Shona: I say let him stay. Because realistically, who do you replace him with? Eberle who’s had an awful season or Pouliot who may have had a worse one? Drai needs to stay on the second line so the Oilers have more than one line, and promoting Letestu over his head hasn’t worked well in the past. Besides all that, Maroon adds a physical presence to the top line and he’s used to not keeping up with McDavid. Separate from all of that, McDavid is now used to where Maroon normally is during the course of play. I’d be more concerned about if a change of line mates throws the Oilers offensive engine off his game.

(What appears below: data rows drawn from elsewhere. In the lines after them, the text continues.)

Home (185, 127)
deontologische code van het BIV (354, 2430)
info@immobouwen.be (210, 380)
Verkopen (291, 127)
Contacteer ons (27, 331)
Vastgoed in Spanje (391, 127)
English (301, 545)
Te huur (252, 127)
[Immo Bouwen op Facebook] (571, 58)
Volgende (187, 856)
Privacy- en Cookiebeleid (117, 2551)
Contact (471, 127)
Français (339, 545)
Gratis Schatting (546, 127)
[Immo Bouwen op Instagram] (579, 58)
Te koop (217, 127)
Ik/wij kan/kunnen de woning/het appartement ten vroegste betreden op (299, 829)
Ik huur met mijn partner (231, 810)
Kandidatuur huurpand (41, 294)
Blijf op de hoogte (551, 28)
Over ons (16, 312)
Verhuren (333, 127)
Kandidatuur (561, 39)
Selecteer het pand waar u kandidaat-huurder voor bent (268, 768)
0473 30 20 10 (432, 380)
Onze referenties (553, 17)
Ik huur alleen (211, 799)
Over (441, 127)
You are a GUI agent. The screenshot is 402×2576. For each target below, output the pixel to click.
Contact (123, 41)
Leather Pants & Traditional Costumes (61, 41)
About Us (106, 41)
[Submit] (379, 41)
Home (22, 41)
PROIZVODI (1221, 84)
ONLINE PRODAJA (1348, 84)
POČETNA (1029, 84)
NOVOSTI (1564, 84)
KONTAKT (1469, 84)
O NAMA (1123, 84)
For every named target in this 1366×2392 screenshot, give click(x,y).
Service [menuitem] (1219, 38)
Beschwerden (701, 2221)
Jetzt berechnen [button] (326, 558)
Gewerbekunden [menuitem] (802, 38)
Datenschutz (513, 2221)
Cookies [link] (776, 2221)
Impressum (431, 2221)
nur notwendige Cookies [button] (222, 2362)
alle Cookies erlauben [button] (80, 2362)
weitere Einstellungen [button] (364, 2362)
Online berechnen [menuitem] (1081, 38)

Sunil: I look to switch things up. Not because Maroon is on a bit of a cold streak, as it's a fairly normal thing for players to score in bunches and then go cold for a period. Maroon has actually been a pretty good driver this season, even without McDavid, and could give the second and third lines a boost in production. Away from McDavid, Maroon has a Corsi For% of 54.3%, which is only a slight drop off from the share of shot attempts when they're together (55.4%). To put things into perspective, when Lucic is away from McDavid, the team's CF% drops to 47.1%.
Matt: If I'm Run TMC, I'm splitting up the top line anyway. The Oilers were a one-line show before McDavid, Maroon and Draisaitl started playing together, and for me still are. Maroon has shown he can help push a line in the right direction, and McDavid can even make Kris Russell look good, so I would start to move guys around in the name of balance, even if Maroon was still running good.